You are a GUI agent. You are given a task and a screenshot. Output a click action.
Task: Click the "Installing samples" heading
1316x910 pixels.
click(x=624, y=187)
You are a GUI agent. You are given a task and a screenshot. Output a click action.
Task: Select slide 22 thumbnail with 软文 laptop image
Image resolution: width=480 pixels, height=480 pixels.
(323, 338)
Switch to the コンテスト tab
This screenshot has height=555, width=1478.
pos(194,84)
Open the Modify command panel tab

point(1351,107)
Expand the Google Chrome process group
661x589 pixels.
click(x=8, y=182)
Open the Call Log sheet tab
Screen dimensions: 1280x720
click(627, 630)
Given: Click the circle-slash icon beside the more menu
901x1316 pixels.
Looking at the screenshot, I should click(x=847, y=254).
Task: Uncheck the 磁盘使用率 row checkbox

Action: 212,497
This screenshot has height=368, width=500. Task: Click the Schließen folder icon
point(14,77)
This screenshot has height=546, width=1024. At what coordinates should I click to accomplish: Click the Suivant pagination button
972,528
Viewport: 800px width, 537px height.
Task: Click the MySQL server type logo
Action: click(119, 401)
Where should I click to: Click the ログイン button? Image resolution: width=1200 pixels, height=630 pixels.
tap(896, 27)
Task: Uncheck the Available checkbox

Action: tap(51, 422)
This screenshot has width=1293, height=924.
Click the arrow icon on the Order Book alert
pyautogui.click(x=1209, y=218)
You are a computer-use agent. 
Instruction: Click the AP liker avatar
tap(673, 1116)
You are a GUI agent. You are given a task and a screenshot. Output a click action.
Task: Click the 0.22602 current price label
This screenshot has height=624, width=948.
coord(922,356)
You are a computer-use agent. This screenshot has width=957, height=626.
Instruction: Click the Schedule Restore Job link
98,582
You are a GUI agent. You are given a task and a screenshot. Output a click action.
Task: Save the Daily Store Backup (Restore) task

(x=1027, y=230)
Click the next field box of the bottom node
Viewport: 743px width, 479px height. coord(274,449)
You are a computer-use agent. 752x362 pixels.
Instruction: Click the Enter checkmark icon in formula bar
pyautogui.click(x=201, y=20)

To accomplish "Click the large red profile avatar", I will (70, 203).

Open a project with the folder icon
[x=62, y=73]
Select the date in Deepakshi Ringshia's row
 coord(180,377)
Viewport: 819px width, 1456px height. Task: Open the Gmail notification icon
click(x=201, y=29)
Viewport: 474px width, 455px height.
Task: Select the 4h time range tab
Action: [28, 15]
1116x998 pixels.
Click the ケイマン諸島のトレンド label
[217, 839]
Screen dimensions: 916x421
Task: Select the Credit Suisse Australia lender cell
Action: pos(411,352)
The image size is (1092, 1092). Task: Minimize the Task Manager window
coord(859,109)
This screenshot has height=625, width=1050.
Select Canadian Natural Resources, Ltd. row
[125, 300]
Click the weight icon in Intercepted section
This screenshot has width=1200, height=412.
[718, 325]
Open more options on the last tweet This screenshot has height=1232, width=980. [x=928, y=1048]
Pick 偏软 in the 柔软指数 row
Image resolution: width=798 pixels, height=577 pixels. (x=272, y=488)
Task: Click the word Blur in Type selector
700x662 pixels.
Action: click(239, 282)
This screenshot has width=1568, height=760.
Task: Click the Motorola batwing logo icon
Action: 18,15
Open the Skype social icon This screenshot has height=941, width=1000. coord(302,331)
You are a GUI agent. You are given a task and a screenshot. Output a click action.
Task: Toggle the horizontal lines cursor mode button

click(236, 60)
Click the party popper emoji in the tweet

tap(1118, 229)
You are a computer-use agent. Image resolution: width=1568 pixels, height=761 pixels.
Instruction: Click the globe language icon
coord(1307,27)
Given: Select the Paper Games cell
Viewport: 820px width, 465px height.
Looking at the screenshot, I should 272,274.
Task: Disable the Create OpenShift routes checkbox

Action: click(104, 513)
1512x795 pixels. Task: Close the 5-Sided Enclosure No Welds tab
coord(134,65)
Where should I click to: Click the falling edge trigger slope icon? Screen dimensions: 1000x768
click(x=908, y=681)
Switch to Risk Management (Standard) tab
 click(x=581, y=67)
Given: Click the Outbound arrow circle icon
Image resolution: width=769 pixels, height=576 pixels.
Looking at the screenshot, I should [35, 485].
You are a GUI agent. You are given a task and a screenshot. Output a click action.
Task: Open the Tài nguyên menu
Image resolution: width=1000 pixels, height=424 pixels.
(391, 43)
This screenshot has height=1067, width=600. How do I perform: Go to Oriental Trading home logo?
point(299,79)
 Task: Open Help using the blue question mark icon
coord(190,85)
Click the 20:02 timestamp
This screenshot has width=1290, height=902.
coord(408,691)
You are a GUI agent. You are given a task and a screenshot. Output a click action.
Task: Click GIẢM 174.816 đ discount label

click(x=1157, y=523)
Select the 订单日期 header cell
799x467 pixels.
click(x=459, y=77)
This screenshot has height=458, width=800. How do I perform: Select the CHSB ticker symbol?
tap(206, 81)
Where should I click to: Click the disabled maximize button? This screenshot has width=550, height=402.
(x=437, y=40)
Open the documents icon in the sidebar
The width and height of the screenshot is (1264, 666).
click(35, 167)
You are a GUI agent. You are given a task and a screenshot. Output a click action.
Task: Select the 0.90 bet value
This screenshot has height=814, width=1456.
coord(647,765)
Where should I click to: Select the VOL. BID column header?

▸ What you have to do: Reproduce the records above exactly. Leave nothing out.

▸ Task answer:
You are a GUI agent. You are given a task and a screenshot. Output a click action.
Task: Click the "Installing samples" heading
1316x910 pixels.
click(x=624, y=187)
You are a GUI agent. You are given a task and a screenshot. Output a click action.
Task: Select slide 22 thumbnail with 软文 laptop image
Image resolution: width=480 pixels, height=480 pixels.
(323, 338)
Switch to the コンテスト tab
This screenshot has height=555, width=1478.
pos(194,84)
Open the Modify command panel tab

point(1351,107)
Expand the Google Chrome process group
661x589 pixels.
click(x=8, y=182)
Open the Call Log sheet tab
Screen dimensions: 1280x720
click(627, 630)
Given: Click the circle-slash icon beside the more menu
901x1316 pixels.
Looking at the screenshot, I should click(x=847, y=254).
Task: Uncheck the 磁盘使用率 row checkbox

Action: 212,497
This screenshot has height=368, width=500. Task: Click the Schließen folder icon
point(14,77)
This screenshot has height=546, width=1024. At what coordinates should I click to accomplish: Click the Suivant pagination button
972,528
Viewport: 800px width, 537px height.
Task: Click the MySQL server type logo
Action: click(119, 401)
Where should I click to: Click the ログイン button? Image resolution: width=1200 pixels, height=630 pixels.
tap(896, 27)
Task: Uncheck the Available checkbox

Action: tap(51, 422)
This screenshot has width=1293, height=924.
Click the arrow icon on the Order Book alert
pyautogui.click(x=1209, y=218)
You are a computer-use agent. 
Instruction: Click the AP liker avatar
tap(673, 1116)
You are a GUI agent. You are given a task and a screenshot. Output a click action.
Task: Click the 0.22602 current price label
This screenshot has height=624, width=948.
coord(922,356)
You are a computer-use agent. This screenshot has width=957, height=626.
Instruction: Click the Schedule Restore Job link
98,582
You are a GUI agent. You are given a task and a screenshot. Output a click action.
Task: Save the Daily Store Backup (Restore) task

(x=1027, y=230)
Click the next field box of the bottom node
Viewport: 743px width, 479px height. coord(274,449)
You are a computer-use agent. 752x362 pixels.
Instruction: Click the Enter checkmark icon in formula bar
pyautogui.click(x=201, y=20)

To accomplish "Click the large red profile avatar", I will (70, 203).

Open a project with the folder icon
[x=62, y=73]
Select the date in Deepakshi Ringshia's row
 coord(180,377)
Viewport: 819px width, 1456px height. Task: Open the Gmail notification icon
click(x=201, y=29)
Viewport: 474px width, 455px height.
Task: Select the 4h time range tab
Action: [28, 15]
1116x998 pixels.
Click the ケイマン諸島のトレンド label
[217, 839]
Screen dimensions: 916x421
Task: Select the Credit Suisse Australia lender cell
Action: pos(411,352)
The image size is (1092, 1092). Task: Minimize the Task Manager window
coord(859,109)
This screenshot has height=625, width=1050.
Select Canadian Natural Resources, Ltd. row
[125, 300]
Click the weight icon in Intercepted section
This screenshot has width=1200, height=412.
[718, 325]
Open more options on the last tweet This screenshot has height=1232, width=980. [x=928, y=1048]
Pick 偏软 in the 柔软指数 row
Image resolution: width=798 pixels, height=577 pixels. (x=272, y=488)
Task: Click the word Blur in Type selector
700x662 pixels.
Action: click(239, 282)
This screenshot has width=1568, height=760.
Task: Click the Motorola batwing logo icon
Action: 18,15
Open the Skype social icon This screenshot has height=941, width=1000. coord(302,331)
You are a GUI agent. You are given a task and a screenshot. Output a click action.
Task: Toggle the horizontal lines cursor mode button

click(236, 60)
Click the party popper emoji in the tweet

tap(1118, 229)
You are a computer-use agent. Image resolution: width=1568 pixels, height=761 pixels.
Instruction: Click the globe language icon
coord(1307,27)
Given: Select the Paper Games cell
Viewport: 820px width, 465px height.
Looking at the screenshot, I should 272,274.
Task: Disable the Create OpenShift routes checkbox

Action: click(104, 513)
1512x795 pixels. Task: Close the 5-Sided Enclosure No Welds tab
coord(134,65)
Where should I click to: Click the falling edge trigger slope icon? Screen dimensions: 1000x768
click(x=908, y=681)
Switch to Risk Management (Standard) tab
 click(x=581, y=67)
Given: Click the Outbound arrow circle icon
Image resolution: width=769 pixels, height=576 pixels.
Looking at the screenshot, I should [35, 485].
You are a GUI agent. You are given a task and a screenshot. Output a click action.
Task: Open the Tài nguyên menu
Image resolution: width=1000 pixels, height=424 pixels.
(391, 43)
This screenshot has height=1067, width=600. How do I perform: Go to Oriental Trading home logo?
point(299,79)
 Task: Open Help using the blue question mark icon
coord(190,85)
Click the 20:02 timestamp
This screenshot has width=1290, height=902.
coord(408,691)
You are a GUI agent. You are given a task and a screenshot. Output a click action.
Task: Click GIẢM 174.816 đ discount label

click(x=1157, y=523)
Select the 订单日期 header cell
799x467 pixels.
click(x=459, y=77)
This screenshot has height=458, width=800. How do I perform: Select the CHSB ticker symbol?
tap(206, 81)
Where should I click to: Click the disabled maximize button? This screenshot has width=550, height=402.
(x=437, y=40)
Open the documents icon in the sidebar
The width and height of the screenshot is (1264, 666).
click(35, 167)
You are a GUI agent. You are given a task and a screenshot. Output a click action.
Task: Select the 0.90 bet value
This screenshot has height=814, width=1456.
coord(647,765)
Where should I click to: Select the VOL. BID column header?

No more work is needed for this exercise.